DATE OF JUDGMENT12/01/1972
REDDY, P. JAGANMOHAN
1972 AIR 639 1972 SCR (3) 71
Indian Succession Act 1925-Ss. 124, 131-Scope-Will, construction of.
By clause 4 of a will the testator bequeathed to his grand daughters T and S an absolute right in the properties that were to devolve on them after the death of his wife., Clause 5 further provided that if one of the two grand daughters were to die issueless the other living grand daughter was to enter into possession of the entire property as absolute owner. After the death of the testator’s wife T and S divided the properties which devolved on them in equal shares. On S dying issueless T instituted a suit for possession of the properties that fell to the share of S basing her claim on clause 5 of the will. The suit was dismissed. Dismissing the appeal,
HELD : Clause 5 of the will relates to devolution, it does not provide for any divestment of an estate which had vested. The estate that vested in S under clause 4 of the will was not a conditional estate, it was an absolute one. The will does not provide for the divestment of that estate. Clause 5 would have come into operation if the contingency mentioned therein had happened before the properties absolutely devolved on T and S. What the testator intended was that if any of his grand daughters died issueless before the devolution took place then the entire property should go to another grand daughter. The intention of the testator is plain from the language of the will. [73 E] Section 124 of the Indian Succession Act, 1925 applies to the facts of the case and not s. 131. The legacy claimed by the appellant is unavailable as the contemplated contingency did not occur before the fund bequeathed was payable or distributable. Section 131 provides for the divestment of an estate which had already vested; it speaks of an estate going over to another person. [74B]

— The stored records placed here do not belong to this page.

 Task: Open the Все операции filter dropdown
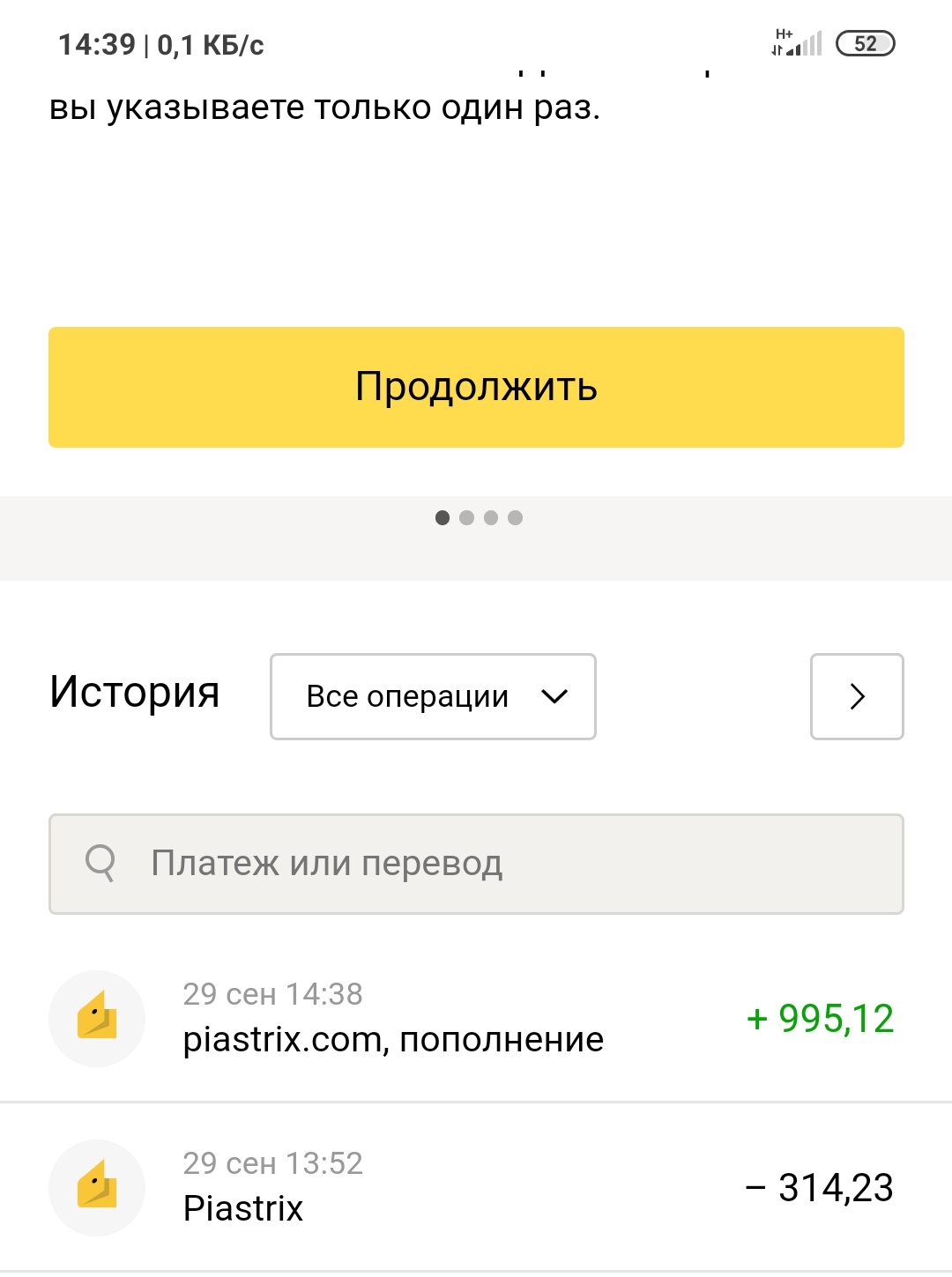click(x=433, y=696)
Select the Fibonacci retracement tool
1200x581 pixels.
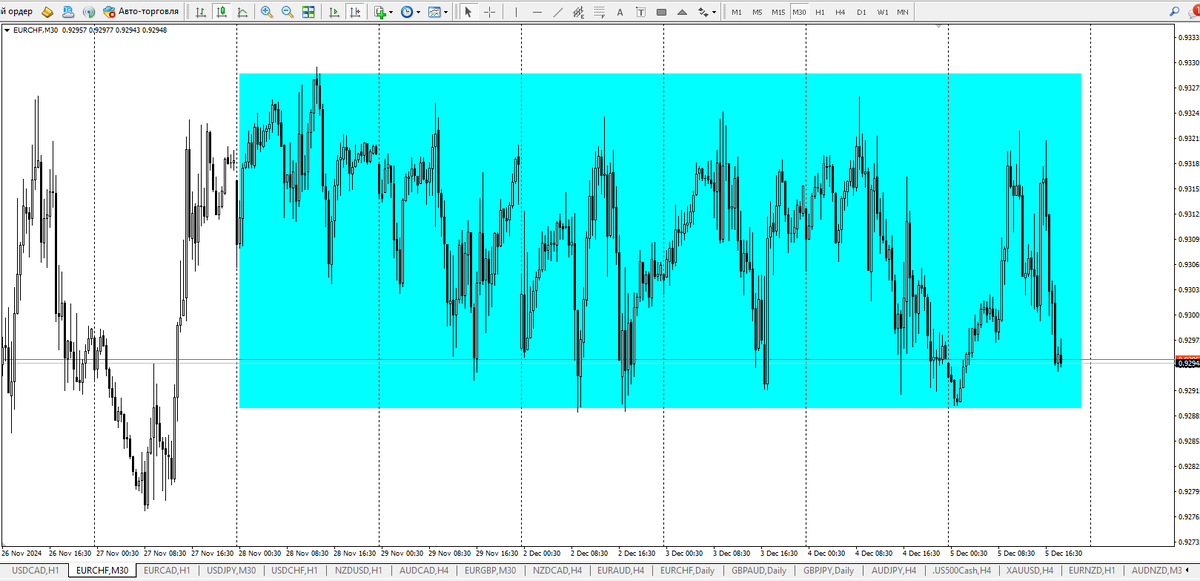(600, 12)
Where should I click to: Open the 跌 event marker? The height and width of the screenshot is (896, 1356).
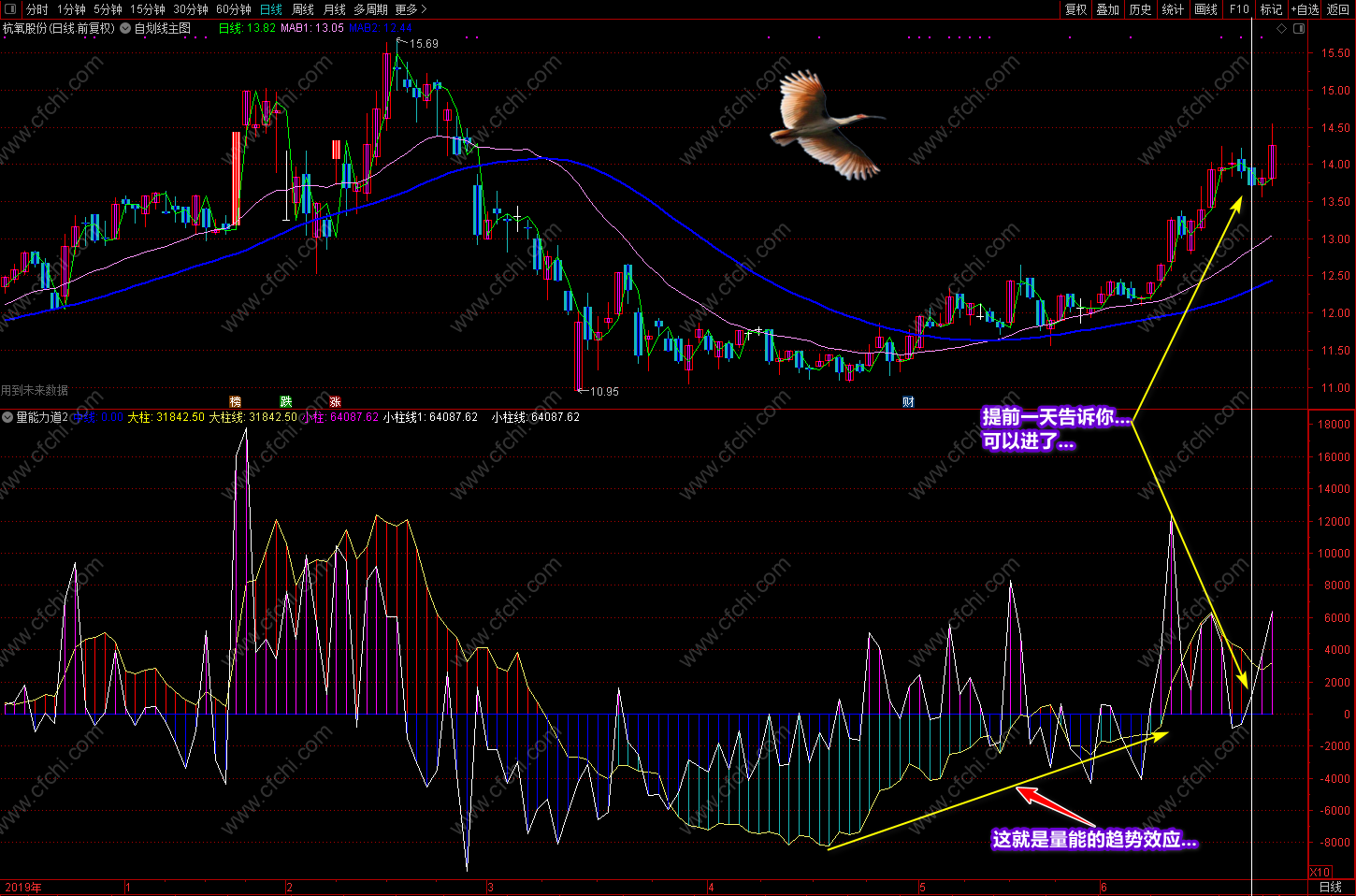[x=286, y=402]
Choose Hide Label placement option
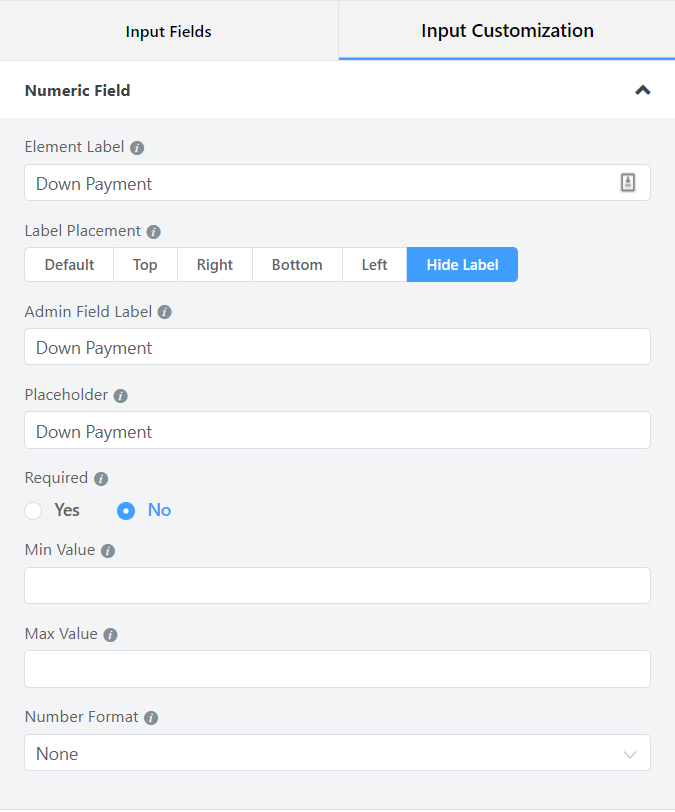The height and width of the screenshot is (812, 675). click(x=462, y=265)
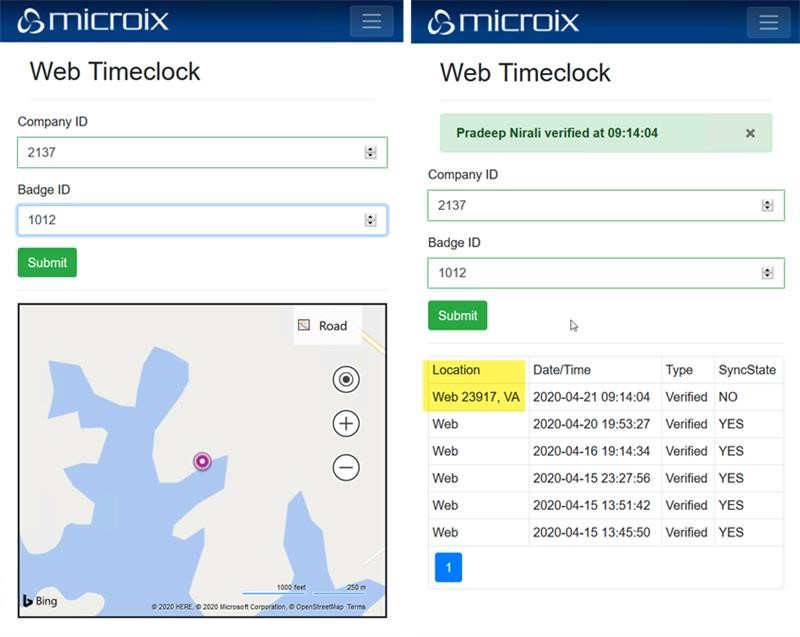Open the Road map type selector

point(323,325)
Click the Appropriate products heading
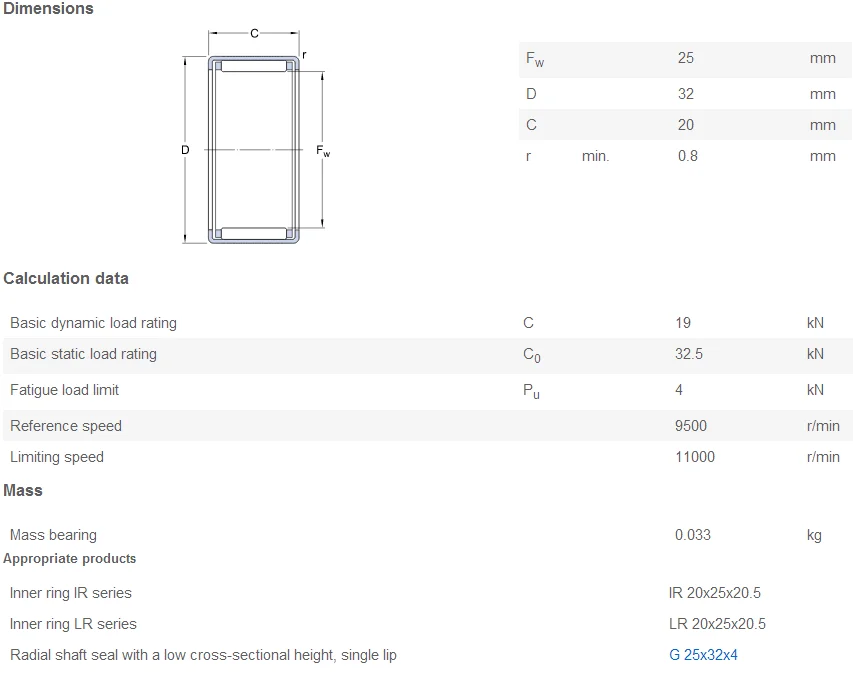853x676 pixels. 70,558
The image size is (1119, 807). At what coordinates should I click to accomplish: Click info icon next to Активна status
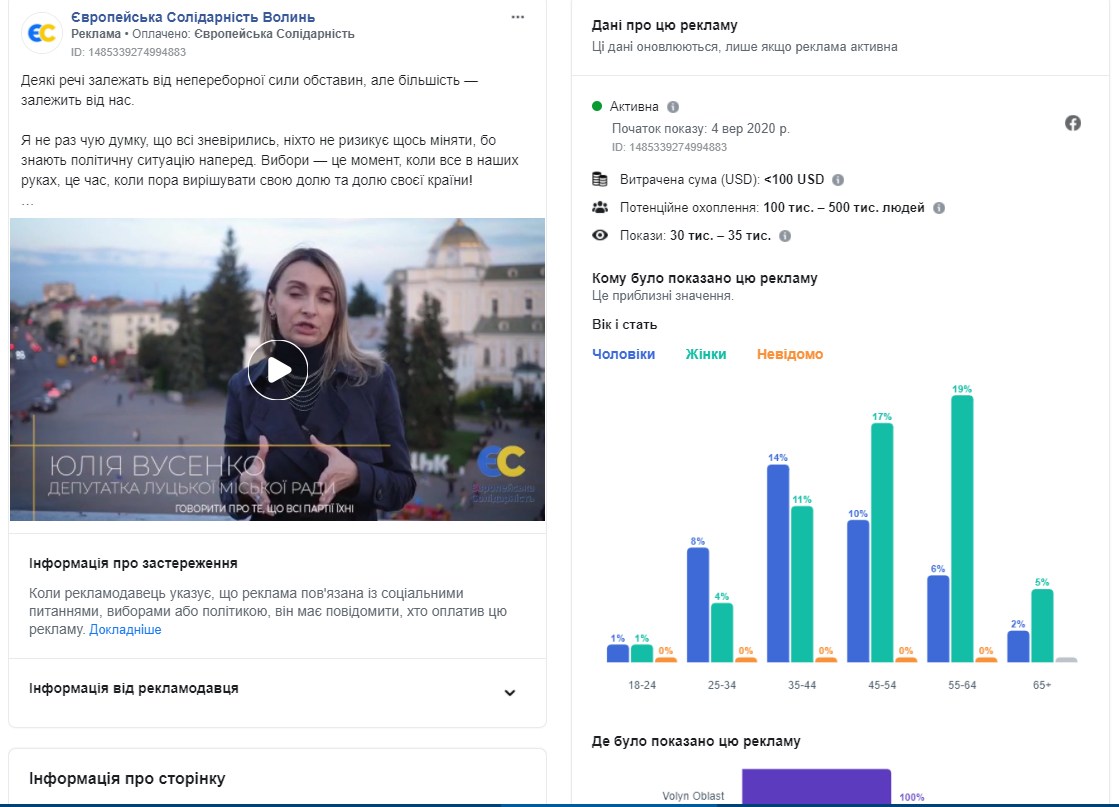(673, 107)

Norendra Nath Sircar and anr. v. Kamal Basini Dasi, I.L.R. 23, Cal. 563, referred to.
CIVIL APPELLATE JURISDICTION: Civil Appeal No. 213 of 1967. Appeal from the Judgment and order dated February, 17th 1965 of the Patna High Court in First Appeal No. 113 of 1960. M. C. Chagla, D. P. Singh, S. C. Agarwal, V. J. Francis, R. Goburdhun and D. Goburdhun, for the appellant. M. C. Setalvad, Sarjoo Prasad, A. G. Ratnaparkhi and Rajiv Shah, for respondent No. 1.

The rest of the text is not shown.